→ Required work: Could you write out the data that follows, exactly and in full?

→ Stored data:
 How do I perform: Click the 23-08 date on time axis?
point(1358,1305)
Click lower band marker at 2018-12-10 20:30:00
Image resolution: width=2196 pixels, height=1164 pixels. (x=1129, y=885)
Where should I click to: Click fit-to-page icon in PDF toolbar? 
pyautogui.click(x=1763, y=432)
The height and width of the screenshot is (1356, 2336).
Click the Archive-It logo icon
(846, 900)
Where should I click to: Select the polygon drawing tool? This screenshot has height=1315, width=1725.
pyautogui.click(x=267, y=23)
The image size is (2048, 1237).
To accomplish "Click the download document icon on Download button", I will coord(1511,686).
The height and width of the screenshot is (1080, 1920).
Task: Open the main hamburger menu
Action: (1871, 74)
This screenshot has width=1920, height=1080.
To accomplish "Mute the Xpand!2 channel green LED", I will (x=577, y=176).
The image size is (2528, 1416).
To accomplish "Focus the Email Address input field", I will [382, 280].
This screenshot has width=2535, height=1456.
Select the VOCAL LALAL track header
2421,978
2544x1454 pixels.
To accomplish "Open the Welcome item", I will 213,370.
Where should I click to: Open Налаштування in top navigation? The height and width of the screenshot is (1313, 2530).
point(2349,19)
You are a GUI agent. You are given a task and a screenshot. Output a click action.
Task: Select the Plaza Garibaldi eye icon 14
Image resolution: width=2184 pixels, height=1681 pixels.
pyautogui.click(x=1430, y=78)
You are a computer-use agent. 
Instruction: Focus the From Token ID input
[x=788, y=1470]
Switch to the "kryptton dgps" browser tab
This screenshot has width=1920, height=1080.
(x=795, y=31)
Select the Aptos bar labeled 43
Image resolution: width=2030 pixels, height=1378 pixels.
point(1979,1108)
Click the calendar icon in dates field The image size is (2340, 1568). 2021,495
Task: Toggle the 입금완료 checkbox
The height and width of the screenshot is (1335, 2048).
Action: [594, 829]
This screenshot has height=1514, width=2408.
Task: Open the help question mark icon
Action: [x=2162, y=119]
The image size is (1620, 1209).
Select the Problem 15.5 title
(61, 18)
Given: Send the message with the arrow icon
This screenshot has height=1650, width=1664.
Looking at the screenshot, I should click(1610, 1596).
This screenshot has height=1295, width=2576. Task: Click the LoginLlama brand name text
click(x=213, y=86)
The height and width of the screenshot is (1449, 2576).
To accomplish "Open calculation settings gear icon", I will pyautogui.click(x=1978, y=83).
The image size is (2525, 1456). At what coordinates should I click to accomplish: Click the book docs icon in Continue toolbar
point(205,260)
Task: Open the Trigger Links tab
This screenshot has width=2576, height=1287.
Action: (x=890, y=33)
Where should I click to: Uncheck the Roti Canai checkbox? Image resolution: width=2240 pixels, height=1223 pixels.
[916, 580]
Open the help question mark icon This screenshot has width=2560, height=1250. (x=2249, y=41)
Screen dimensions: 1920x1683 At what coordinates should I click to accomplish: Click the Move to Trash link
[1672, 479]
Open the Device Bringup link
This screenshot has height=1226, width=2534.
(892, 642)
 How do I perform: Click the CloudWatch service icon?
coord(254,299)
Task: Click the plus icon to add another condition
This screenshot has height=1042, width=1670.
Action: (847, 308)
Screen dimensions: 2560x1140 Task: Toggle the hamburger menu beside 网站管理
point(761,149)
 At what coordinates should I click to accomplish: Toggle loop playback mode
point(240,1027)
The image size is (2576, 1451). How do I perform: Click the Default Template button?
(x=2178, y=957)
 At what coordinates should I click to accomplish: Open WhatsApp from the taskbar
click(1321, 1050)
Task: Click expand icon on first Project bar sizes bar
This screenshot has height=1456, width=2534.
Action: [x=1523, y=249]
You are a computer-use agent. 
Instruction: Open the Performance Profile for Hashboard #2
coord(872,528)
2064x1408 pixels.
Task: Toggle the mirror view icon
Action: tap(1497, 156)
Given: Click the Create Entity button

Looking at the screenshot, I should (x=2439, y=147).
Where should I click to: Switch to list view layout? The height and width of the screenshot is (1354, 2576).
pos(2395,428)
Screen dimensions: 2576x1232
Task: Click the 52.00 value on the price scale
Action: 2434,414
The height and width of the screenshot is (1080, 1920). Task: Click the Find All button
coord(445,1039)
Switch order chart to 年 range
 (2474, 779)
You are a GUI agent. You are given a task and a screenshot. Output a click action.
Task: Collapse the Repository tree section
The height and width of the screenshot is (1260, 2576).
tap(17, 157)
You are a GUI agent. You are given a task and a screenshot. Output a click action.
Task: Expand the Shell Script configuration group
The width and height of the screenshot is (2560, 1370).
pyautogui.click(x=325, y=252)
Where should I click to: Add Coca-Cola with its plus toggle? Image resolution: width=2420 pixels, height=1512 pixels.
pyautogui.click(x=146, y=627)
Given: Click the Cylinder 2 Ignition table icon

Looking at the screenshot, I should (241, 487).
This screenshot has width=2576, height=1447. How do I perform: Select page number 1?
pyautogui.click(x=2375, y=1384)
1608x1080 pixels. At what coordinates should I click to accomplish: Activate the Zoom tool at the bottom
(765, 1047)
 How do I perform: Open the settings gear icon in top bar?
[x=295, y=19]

→ Task output:
 How do I perform: Click the 23-08 date on time axis?
point(1358,1305)
Click lower band marker at 2018-12-10 20:30:00
Image resolution: width=2196 pixels, height=1164 pixels. (x=1129, y=885)
Where should I click to: Click fit-to-page icon in PDF toolbar? 
pyautogui.click(x=1763, y=432)
The height and width of the screenshot is (1356, 2336).
Click the Archive-It logo icon
(846, 900)
Where should I click to: Select the polygon drawing tool? This screenshot has height=1315, width=1725.
pyautogui.click(x=267, y=23)
The image size is (2048, 1237).
To accomplish "Click the download document icon on Download button", I will coord(1511,686).
The height and width of the screenshot is (1080, 1920).
Task: Open the main hamburger menu
Action: (1871, 74)
This screenshot has width=1920, height=1080.
To accomplish "Mute the Xpand!2 channel green LED", I will (x=577, y=176).
The image size is (2528, 1416).
To accomplish "Focus the Email Address input field", I will [382, 280].
This screenshot has width=2535, height=1456.
Select the VOCAL LALAL track header
2421,978
2544x1454 pixels.
To accomplish "Open the Welcome item", I will 213,370.
Where should I click to: Open Налаштування in top navigation? The height and width of the screenshot is (1313, 2530).
point(2349,19)
You are a GUI agent. You are given a task and a screenshot. Output a click action.
Task: Select the Plaza Garibaldi eye icon 14
Image resolution: width=2184 pixels, height=1681 pixels.
pyautogui.click(x=1430, y=78)
You are a computer-use agent. 
Instruction: Focus the From Token ID input
[x=788, y=1470]
Switch to the "kryptton dgps" browser tab
This screenshot has width=1920, height=1080.
(x=795, y=31)
Select the Aptos bar labeled 43
Image resolution: width=2030 pixels, height=1378 pixels.
point(1979,1108)
Click the calendar icon in dates field The image size is (2340, 1568). 2021,495
Task: Toggle the 입금완료 checkbox
The height and width of the screenshot is (1335, 2048).
Action: [594, 829]
This screenshot has height=1514, width=2408.
Task: Open the help question mark icon
Action: [x=2162, y=119]
The image size is (1620, 1209).
Select the Problem 15.5 title
(61, 18)
Given: Send the message with the arrow icon
This screenshot has height=1650, width=1664.
Looking at the screenshot, I should click(1610, 1596).
This screenshot has height=1295, width=2576. Task: Click the LoginLlama brand name text
click(x=213, y=86)
The height and width of the screenshot is (1449, 2576).
To accomplish "Open calculation settings gear icon", I will pyautogui.click(x=1978, y=83).
The image size is (2525, 1456). At what coordinates should I click to accomplish: Click the book docs icon in Continue toolbar
point(205,260)
Task: Open the Trigger Links tab
This screenshot has width=2576, height=1287.
Action: (x=890, y=33)
Where should I click to: Uncheck the Roti Canai checkbox? Image resolution: width=2240 pixels, height=1223 pixels.
[916, 580]
Open the help question mark icon This screenshot has width=2560, height=1250. (x=2249, y=41)
Screen dimensions: 1920x1683 At what coordinates should I click to accomplish: Click the Move to Trash link
[1672, 479]
Open the Device Bringup link
This screenshot has height=1226, width=2534.
(892, 642)
 How do I perform: Click the CloudWatch service icon?
coord(254,299)
Task: Click the plus icon to add another condition
This screenshot has height=1042, width=1670.
Action: (847, 308)
Screen dimensions: 2560x1140 Task: Toggle the hamburger menu beside 网站管理
point(761,149)
 At what coordinates should I click to accomplish: Toggle loop playback mode
point(240,1027)
The image size is (2576, 1451). How do I perform: Click the Default Template button?
(x=2178, y=957)
 At what coordinates should I click to accomplish: Open WhatsApp from the taskbar
click(1321, 1050)
Task: Click expand icon on first Project bar sizes bar
This screenshot has height=1456, width=2534.
Action: [x=1523, y=249]
You are a computer-use agent. 
Instruction: Open the Performance Profile for Hashboard #2
coord(872,528)
2064x1408 pixels.
Task: Toggle the mirror view icon
Action: tap(1497, 156)
Given: Click the Create Entity button

Looking at the screenshot, I should (x=2439, y=147).
Where should I click to: Switch to list view layout? The height and width of the screenshot is (1354, 2576).
pos(2395,428)
Screen dimensions: 2576x1232
Task: Click the 52.00 value on the price scale
Action: 2434,414
The height and width of the screenshot is (1080, 1920). Task: Click the Find All button
coord(445,1039)
Switch order chart to 年 range
 (2474, 779)
You are a GUI agent. You are given a task and a screenshot. Output a click action.
Task: Collapse the Repository tree section
The height and width of the screenshot is (1260, 2576).
tap(17, 157)
You are a GUI agent. You are given a task and a screenshot. Output a click action.
Task: Expand the Shell Script configuration group
The width and height of the screenshot is (2560, 1370).
pyautogui.click(x=325, y=252)
Where should I click to: Add Coca-Cola with its plus toggle? Image resolution: width=2420 pixels, height=1512 pixels.
pyautogui.click(x=146, y=627)
Given: Click the Cylinder 2 Ignition table icon

Looking at the screenshot, I should (241, 487).
This screenshot has width=2576, height=1447. How do I perform: Select page number 1?
pyautogui.click(x=2375, y=1384)
1608x1080 pixels. At what coordinates should I click to accomplish: Activate the Zoom tool at the bottom
(765, 1047)
 How do I perform: Open the settings gear icon in top bar?
[x=295, y=19]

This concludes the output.